**What to produce**
Write the next part of the news report below about Belarusian linen and its ties to China, picking up right after its final sentence.

Supplied text START

ORSHA, Belarus, July 15 (Xinhua) -- From the blue flax fields of Belarus to the textile workshops and markets of China, linen has transcended its origins as a mere agricultural commodity.
As the natural fibre journeys across borders and embeds itself in everyday life in both countries, it is quietly weaving a stronger fabric of friendship and cooperation between China and Belarus.
The moderate, humid climate of Belarus and its fertile soil make the country one of the world's key regions for producing high-quality linen.
For centuries, linen has served Belarusians not only as a favoured crop but as a profound symbol of national spirit. A blooming blue flax flower adorns the country's national emblem, a quiet yet powerful testament to the plant that yields the treasured fibre -- and to the enduring love and respect Belarusians feel for it.
Today, Belarusian linen is gaining growing popularity in China, where expanding trade and people-to-people exchanges are breathing new vitality into the centuries-old fibre.
Sergey Sidin, Deputy General Director of the Orsha Linen Mill, lists the virtues of linen: high hygroscopicity, quick water absorption and release, anti-static properties, hypoallergenic qualities, and antibacterial effects.
In the Belarusian city of Orsha, known as the country's "linen capital," stands one of Europe's largest linen processing enterprises, a facility with roots dating back to the 1930s.

Supplied text END
Extracted material START

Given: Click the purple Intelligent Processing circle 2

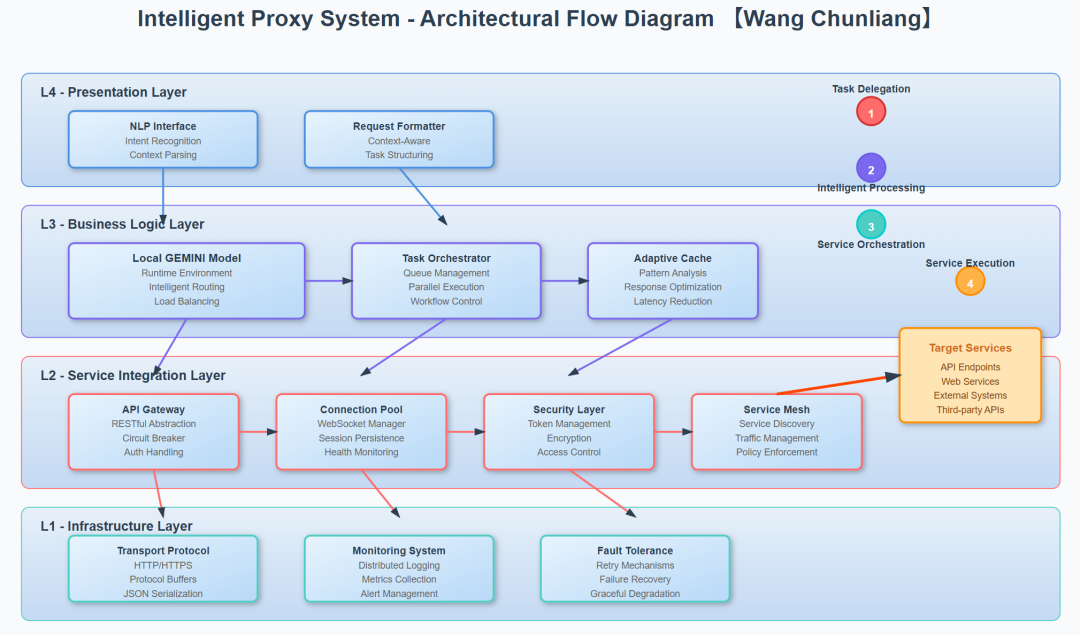Looking at the screenshot, I should coord(871,168).
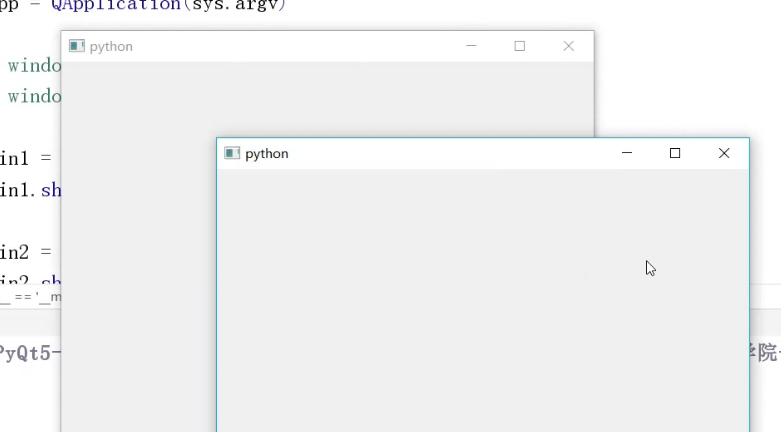Screen dimensions: 781x432
Task: Click the PyQt5 text in the bottom panel
Action: pos(30,353)
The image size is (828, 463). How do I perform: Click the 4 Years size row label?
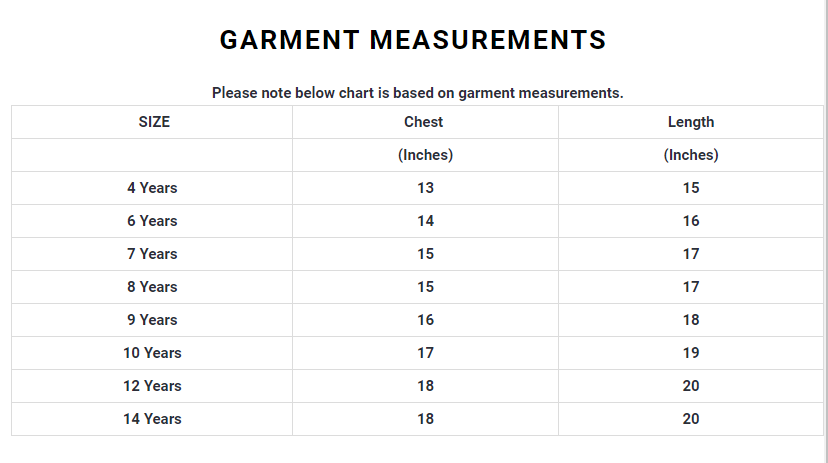(x=152, y=188)
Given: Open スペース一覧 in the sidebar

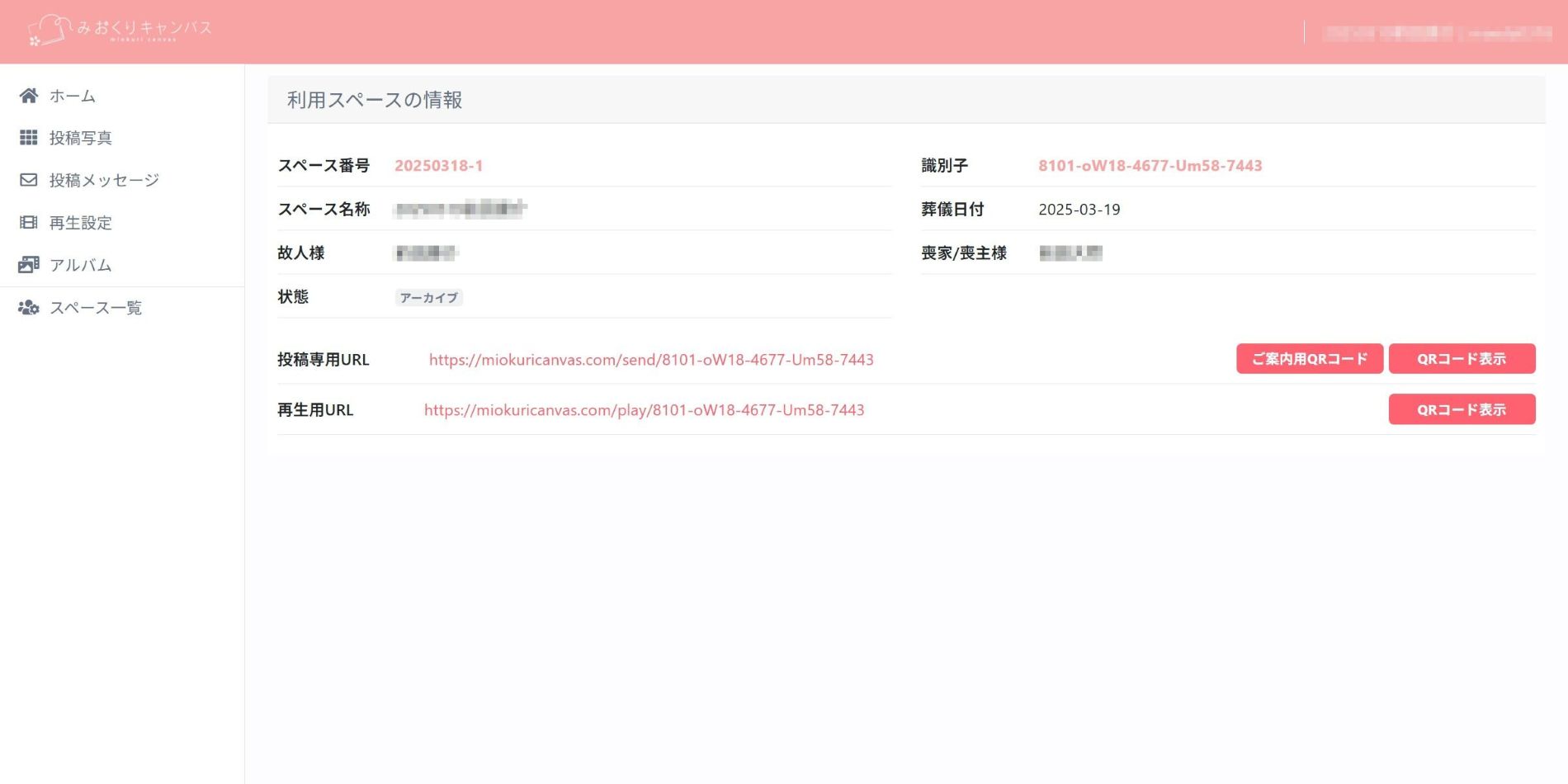Looking at the screenshot, I should coord(96,308).
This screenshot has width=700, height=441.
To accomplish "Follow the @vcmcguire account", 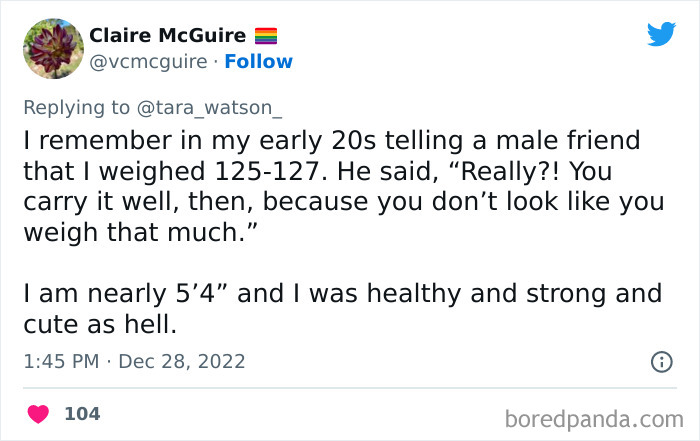I will pos(259,62).
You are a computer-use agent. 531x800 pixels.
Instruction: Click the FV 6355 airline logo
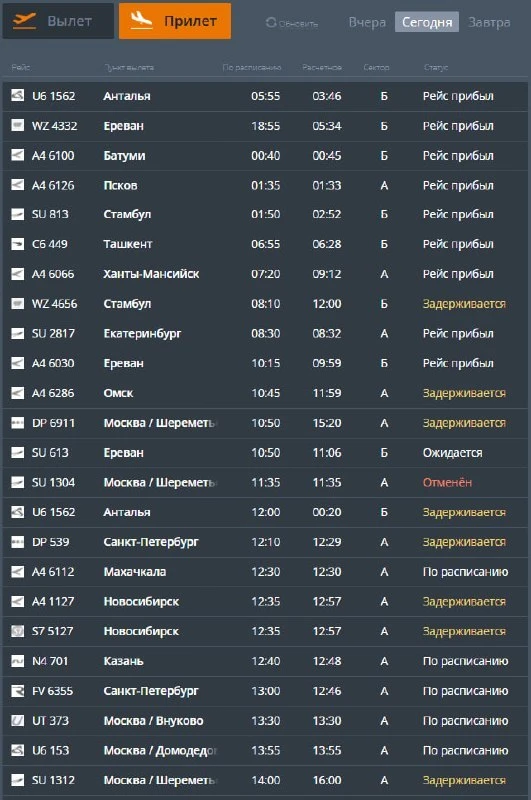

Extracted material END

**Written response**
The mill shares a special friendship with China. Belarusian specialists participated in establishing China's first linen mill in Harbin, the capital of northeast China's Heilongjiang Province, and regularly provided technical training to Chinese partners.
Sidin still remembers 1993, when a delegation from Harbin came to intern at the mill, and Belarusian experts passed on what they knew about handling a material as demanding as linen.
Modernizing the Orsha Linen Mill was not easy. Chinese firms stepped in with financing, technology and equipment, including a full overhaul of the mill's second factory -- help that has since sharpened product quality and turned Orsha into one of Belarus's most advanced textile producers.
A visit to the second factory revealed a clean, bright space with high-speed Chinese-made machines transforming raw linen into fine fibres. Most operations are automated, contributing to greater production efficiency.
"This was our factory before renovation -- you see the difficult working conditions back then. We left those pictures to remember how Chinese friends helped us modernize," said a worker of the second factory, pointing to a wall of old photos.
Sidin emphasizes that small acts of friendship build great achievements: "These little bricks of friendship have built a large, thriving institution that continues to develop."
Two years ago, Sidin visited China as part of a delegation from the Belarusian government. Impressed by the scale and industrialization of Chinese production, he said that the Chinese market is vital, and Belarusian enterprises are eager to export high-quality linen products and textiles to China, fostering mutually beneficial trade.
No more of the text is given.